Tuesday, August 9, 2011

STONE (FRUIT) SOUL PICNIC

“Everybody must get stoned.” - Bob Dylan

“Everybody must get stone fruit.” - Elisson


Apricots

A bowl of rosy-cheeked apricots - the quintessential summer fruit.

One of the small delights of summer is the availability of stone fruit in season. Plums, peaches, nectarines, apricots - I love ’em all. They’re sweet and juicy when you catch them at their peak... and part of their appeal is that they are so ephemeral. That peak is all too brief: Eat ’em too soon and they’re flavorless lumps, too late and they’re mealy balls of mush.

This being the Peach State, you would expect delicious peaches to be common here. You would be wrong. Year after year, local nectarines and peaches disappoint. They’re picked way too early, in order to accommodate the logistical requirements of the modern Agricultural-Industrial Complex, with the predictable result that they end up tasting like chunks of wood. Once in a while I’ll find good peaches, and I grab ’em up when I do.

Apricots are what peaches hope they are reborn as in their next life, one step closer to nirvana. They have a delicate perfume that is distinct from that of any other fruit, one that is complemented by cherries and almonds.
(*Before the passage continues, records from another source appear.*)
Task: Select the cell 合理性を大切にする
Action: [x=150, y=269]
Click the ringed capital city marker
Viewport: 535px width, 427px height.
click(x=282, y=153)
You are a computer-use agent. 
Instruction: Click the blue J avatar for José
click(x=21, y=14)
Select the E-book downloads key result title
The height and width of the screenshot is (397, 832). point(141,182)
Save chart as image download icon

I have made apricot curd, a thoroughly decadent confection that packs a huge Flavor-Wallop. Alas, it also packs an equally huge Calorie-Wallop, containing as it does some massive amounts of sugar, egg yolks, and butter. I’ve also made apricot ice cream before - yummy, but something to be eaten in small doses lest one’s butt become enhuged. Today, however, I found a way to capture that ephemeral apricot flavor in a less conscience-shattering form: Light Apricot-Noyau Ice Cream.

Noyau? WTF is that, you ask. It’s the kernel that inhabits the apricot pit. Smash the pits to get at these little goobers and their hauntingly beautiful flavor. If you like Amaretto, you know what noyau tastes like.
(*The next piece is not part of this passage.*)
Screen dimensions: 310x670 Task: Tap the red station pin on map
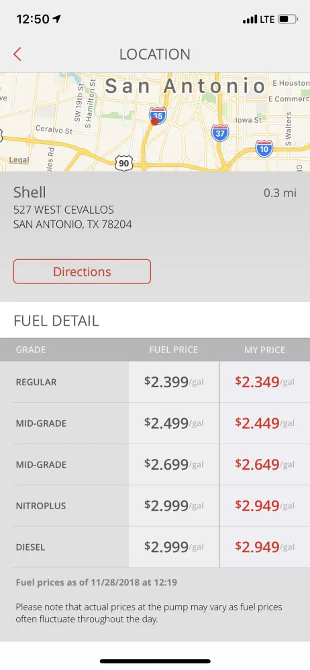click(x=154, y=122)
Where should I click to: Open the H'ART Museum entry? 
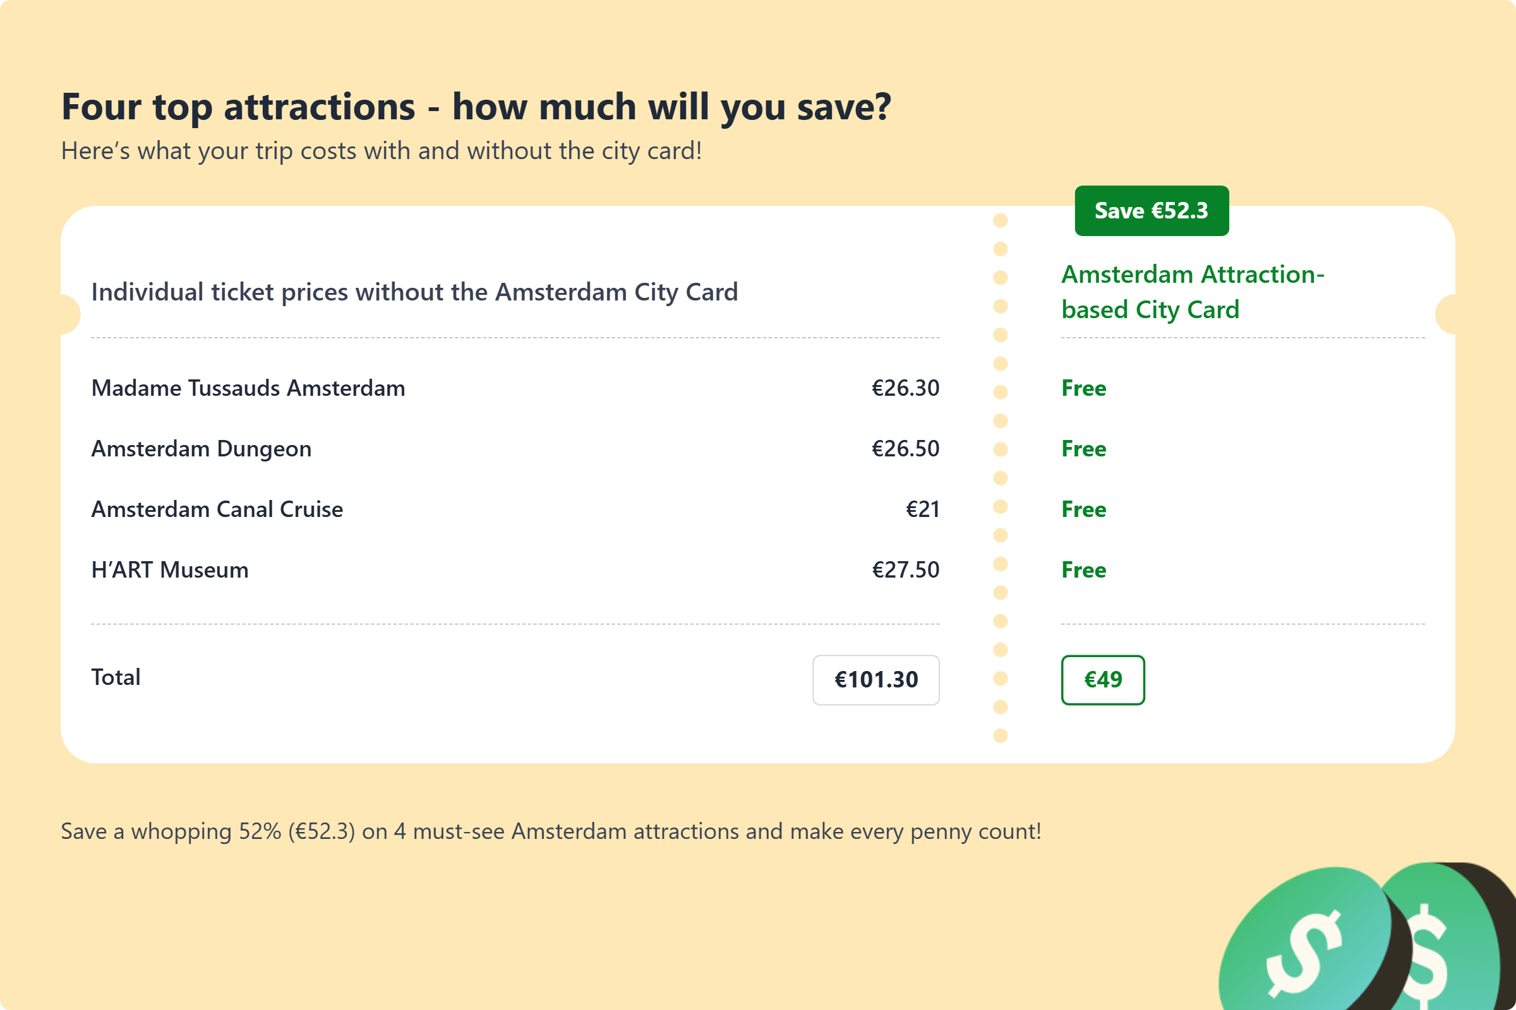pyautogui.click(x=170, y=570)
To make this ice cream, take about twenty or so little apricots - about 12-13 ounces of flesh without the pits. These go into a saucepan with 2-3 tablespoons of water over medium heat, where you cook them down until they’re completely soft and fragrant. Mash them through a sieve to make a purée. Put this aside.

While the apricots are simmering, put two cups of half-and-half (not the fat-free kind) in another saucepan with a half cup of baking Splenda (you could use a full cup of granulated sugar) and a tablespoon or two of light corn syrup. Take a goodly handful of apricot pits and smash them to get at the kernels, which you then grind up with a mortar and pestle. The ground kernels go into the half-and-half, and the whole mess over a medium flame until just short of simmering. Take it off the flame and leave it to steep for 30 minutes.
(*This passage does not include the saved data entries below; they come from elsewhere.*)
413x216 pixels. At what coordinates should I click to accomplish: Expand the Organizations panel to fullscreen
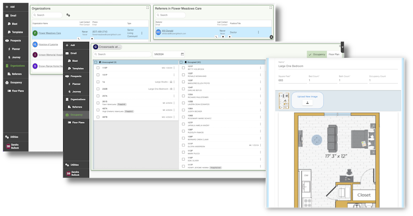148,8
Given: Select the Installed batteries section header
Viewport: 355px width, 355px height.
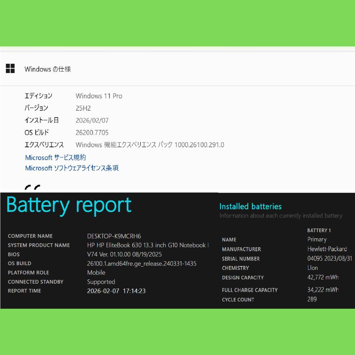Looking at the screenshot, I should pyautogui.click(x=250, y=206).
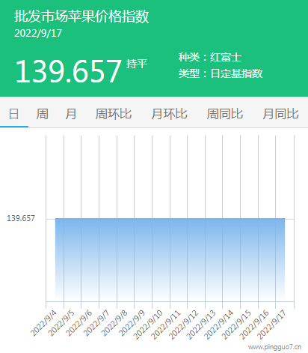Click the 2022/9/10 x-axis date label
308x353 pixels.
tap(148, 325)
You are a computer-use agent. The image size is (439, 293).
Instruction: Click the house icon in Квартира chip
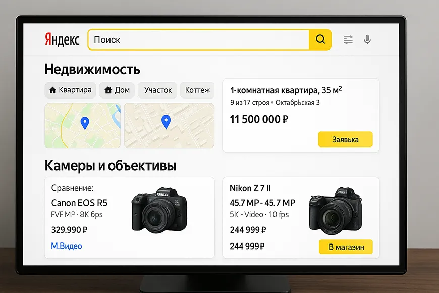[52, 90]
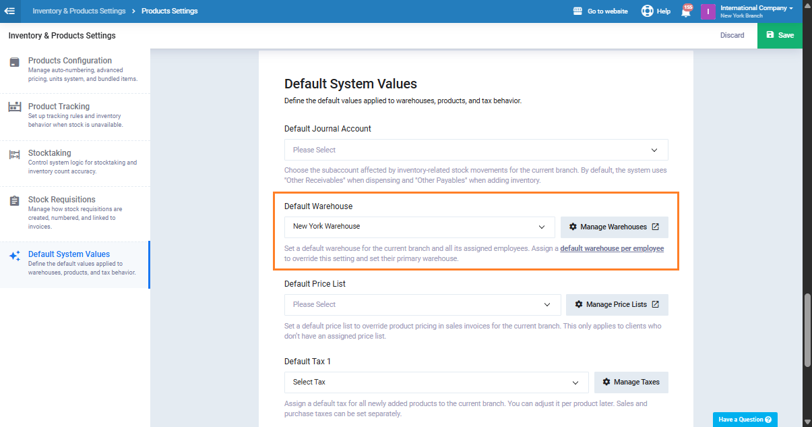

Strain the warm half-and-half into the apricot purée and blend thoroughly. Chill for a few hours, then freeze according to the directions on your ice cream freezer. Hoo-hah! (And the nice thing is, this stuff is comparatively low in calories compared to typical store-bought ice cream - so I can eat it without fear of the Dreaded Fat-Ass.)

7 comments:

El Capitan said...

Heh. Are you making ice cream, or Laetrile?

og said...

Nice thing it's self regulating. the cyanide in the pits will kill you before you eat so much your ass gets any bigger.

Claude said...

4 years after eating "une glace au chocolat", le grand Chef Parmentier said, "Ma langue sourit."(My tongue is smiling.) Wishing the same delight to you and company.

Elisson said...

Og, you bring up a good point. Toxic reactions to apricot kernels are rare but are occasionally reported... mainly among people who eat a bunch of kernels at once, and mainly the Mediterranean kind. But I only extract the kernels in half-and-half for 30 minutes and I don't eat the kernels. I also drink Amaretto and eat amaretti cookies, and I'm still here. So far.

og said...

Of the people who have died, apparently none have been lucid long enough to note the dosage that kilt 'em. I imagine it was heavy.So I spect you can keep doing what you're doing, the cyanide is eventually filtered out of your system, as long as you don't binge.

SIssy Willis said...

Cezanne's tongue is smiling.

Claude said...

@Sissy Willis - Si beau et si bon!Merci de tout coeur.